**WHAT YOU SHOULD DO**.
Rewrite the portion of the surgery passage below that begins at the words "Techniques for male" and ends after "toward the armpit.", changing "double incision" to "dual incision".

**PASSAGE SHOWN**.
============================================================

Your surgeon may require you to have a mammogram (breast x-ray) before surgery. You’ll also get specific instructions on how to prepare for surgery, including guidelines on eating and drinking, avoiding smoking, and taking or avoiding certain vitamins and medications.
While you’re making preparations, be sure to arrange for someone to drive you home after your surgery and to help you out for a few days if needed.
Techniques for male chest reconstruction vary, but the most common procedure is the ‘double incision’ approach. This involves a somewhat elliptically shaped incision with the lower part just below the breast and the upper part above the nipple. The breast tissue and the excess skin are removed using these incisions. The central portion of the nipple and areola is usually taken off the breast and then replaced at a somewhat higher position on the chest as a skin graft at the end of the procedure. In most cases, the size of the areola is made smaller so that it will appear more masculine. The ultimate scar that results from the procedure runs from near the lower portion of the breastbone toward the armpit.
Occasionally, when there is not a great deal of extra skin, the breast tissue can be removed through a more limited incision around the areola. An additional incision is often made near the armpit for liposuction.

============================================================

[Saved data entries]
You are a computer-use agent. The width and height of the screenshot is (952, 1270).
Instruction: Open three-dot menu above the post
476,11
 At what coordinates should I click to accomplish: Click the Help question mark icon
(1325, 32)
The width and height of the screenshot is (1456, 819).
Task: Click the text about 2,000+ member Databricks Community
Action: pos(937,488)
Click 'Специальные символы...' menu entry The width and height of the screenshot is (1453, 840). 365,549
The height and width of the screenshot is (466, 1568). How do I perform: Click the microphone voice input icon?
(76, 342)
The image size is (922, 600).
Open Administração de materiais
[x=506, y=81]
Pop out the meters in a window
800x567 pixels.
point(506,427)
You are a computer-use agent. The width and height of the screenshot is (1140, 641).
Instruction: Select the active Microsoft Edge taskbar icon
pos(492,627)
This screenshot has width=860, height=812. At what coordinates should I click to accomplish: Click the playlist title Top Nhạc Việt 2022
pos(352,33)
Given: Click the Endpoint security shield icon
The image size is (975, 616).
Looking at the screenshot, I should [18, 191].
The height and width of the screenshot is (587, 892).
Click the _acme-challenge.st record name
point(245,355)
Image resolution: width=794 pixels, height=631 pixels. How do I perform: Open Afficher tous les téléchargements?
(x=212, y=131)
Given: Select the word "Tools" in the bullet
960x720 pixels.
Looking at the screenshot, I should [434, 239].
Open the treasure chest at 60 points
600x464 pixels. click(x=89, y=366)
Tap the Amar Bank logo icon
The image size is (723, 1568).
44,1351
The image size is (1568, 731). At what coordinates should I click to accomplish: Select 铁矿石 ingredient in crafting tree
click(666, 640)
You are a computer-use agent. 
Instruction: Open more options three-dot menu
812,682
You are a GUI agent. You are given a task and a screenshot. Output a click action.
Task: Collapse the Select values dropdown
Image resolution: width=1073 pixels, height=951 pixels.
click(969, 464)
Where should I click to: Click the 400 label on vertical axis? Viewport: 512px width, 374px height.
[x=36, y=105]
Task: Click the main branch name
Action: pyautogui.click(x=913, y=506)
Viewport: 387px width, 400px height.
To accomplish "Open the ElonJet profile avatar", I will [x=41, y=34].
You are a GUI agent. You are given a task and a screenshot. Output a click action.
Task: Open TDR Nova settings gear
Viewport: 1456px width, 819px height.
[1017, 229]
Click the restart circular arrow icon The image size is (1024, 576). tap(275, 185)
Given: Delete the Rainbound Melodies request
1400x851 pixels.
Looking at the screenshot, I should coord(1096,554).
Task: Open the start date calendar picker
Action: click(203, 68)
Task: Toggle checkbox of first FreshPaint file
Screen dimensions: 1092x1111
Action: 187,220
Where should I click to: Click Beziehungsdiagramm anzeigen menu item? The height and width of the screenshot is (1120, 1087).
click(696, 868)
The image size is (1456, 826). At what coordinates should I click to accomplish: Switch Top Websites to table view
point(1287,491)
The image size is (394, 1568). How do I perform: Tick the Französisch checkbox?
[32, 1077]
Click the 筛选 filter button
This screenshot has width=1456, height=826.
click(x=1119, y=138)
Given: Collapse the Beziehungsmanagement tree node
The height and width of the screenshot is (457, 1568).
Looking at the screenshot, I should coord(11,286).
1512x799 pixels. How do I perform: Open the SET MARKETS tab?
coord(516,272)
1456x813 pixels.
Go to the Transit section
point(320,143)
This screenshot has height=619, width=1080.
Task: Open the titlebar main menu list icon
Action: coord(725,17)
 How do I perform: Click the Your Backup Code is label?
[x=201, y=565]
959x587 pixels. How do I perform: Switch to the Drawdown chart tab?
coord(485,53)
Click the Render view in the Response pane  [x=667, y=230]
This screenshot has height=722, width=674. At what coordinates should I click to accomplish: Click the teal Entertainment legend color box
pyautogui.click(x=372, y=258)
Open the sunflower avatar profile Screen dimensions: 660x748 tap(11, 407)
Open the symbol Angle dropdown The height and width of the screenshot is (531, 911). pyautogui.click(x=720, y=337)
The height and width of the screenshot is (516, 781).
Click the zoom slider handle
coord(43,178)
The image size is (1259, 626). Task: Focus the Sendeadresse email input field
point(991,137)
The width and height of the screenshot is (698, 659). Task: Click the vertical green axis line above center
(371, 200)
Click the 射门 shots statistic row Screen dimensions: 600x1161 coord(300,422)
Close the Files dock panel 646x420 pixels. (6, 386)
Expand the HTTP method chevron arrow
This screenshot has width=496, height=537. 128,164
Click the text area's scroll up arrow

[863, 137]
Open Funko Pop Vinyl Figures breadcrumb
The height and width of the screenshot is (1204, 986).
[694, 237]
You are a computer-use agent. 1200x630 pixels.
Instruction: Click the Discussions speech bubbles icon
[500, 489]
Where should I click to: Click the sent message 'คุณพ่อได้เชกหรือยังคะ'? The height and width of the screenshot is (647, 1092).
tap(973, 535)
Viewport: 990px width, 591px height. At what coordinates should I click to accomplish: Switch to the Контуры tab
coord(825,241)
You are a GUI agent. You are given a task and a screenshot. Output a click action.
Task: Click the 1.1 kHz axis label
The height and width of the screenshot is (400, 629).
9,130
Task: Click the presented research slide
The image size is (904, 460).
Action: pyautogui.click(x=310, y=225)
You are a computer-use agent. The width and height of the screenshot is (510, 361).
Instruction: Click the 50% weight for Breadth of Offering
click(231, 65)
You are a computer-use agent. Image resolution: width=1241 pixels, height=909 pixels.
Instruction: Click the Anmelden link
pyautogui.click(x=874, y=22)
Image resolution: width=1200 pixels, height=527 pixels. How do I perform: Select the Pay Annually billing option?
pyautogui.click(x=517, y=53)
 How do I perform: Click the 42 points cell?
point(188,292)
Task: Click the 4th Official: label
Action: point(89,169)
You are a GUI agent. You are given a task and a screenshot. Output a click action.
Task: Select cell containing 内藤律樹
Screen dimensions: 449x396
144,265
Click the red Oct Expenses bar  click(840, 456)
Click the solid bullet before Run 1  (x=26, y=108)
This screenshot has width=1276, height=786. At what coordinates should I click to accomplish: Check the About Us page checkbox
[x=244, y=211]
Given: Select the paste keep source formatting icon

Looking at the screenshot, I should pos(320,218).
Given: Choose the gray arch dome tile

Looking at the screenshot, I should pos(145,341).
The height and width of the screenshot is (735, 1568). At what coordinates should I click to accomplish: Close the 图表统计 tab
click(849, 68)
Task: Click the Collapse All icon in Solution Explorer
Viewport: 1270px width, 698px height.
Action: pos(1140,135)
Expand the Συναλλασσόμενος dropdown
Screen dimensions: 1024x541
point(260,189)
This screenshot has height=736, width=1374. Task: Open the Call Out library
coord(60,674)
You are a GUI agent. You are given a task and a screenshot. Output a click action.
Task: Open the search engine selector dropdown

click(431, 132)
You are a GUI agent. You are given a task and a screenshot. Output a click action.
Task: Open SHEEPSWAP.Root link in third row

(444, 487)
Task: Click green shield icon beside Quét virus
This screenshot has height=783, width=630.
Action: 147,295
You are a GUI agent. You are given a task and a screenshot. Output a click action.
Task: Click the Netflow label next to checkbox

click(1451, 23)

============================================================

**RESULT**.
Techniques for male chest reconstruction vary, but the most common procedure is the ‘dual incision’ approach. This involves a somewhat elliptically shaped incision with the lower part just below the breast and the upper part above the nipple. The breast tissue and the excess skin are removed using these incisions. The central portion of the nipple and areola is usually taken off the breast and then replaced at a somewhat higher position on the chest as a skin graft at the end of the procedure. In most cases, the size of the areola is made smaller so that it will appear more masculine. The ultimate scar that results from the procedure runs from near the lower portion of the breastbone toward the armpit.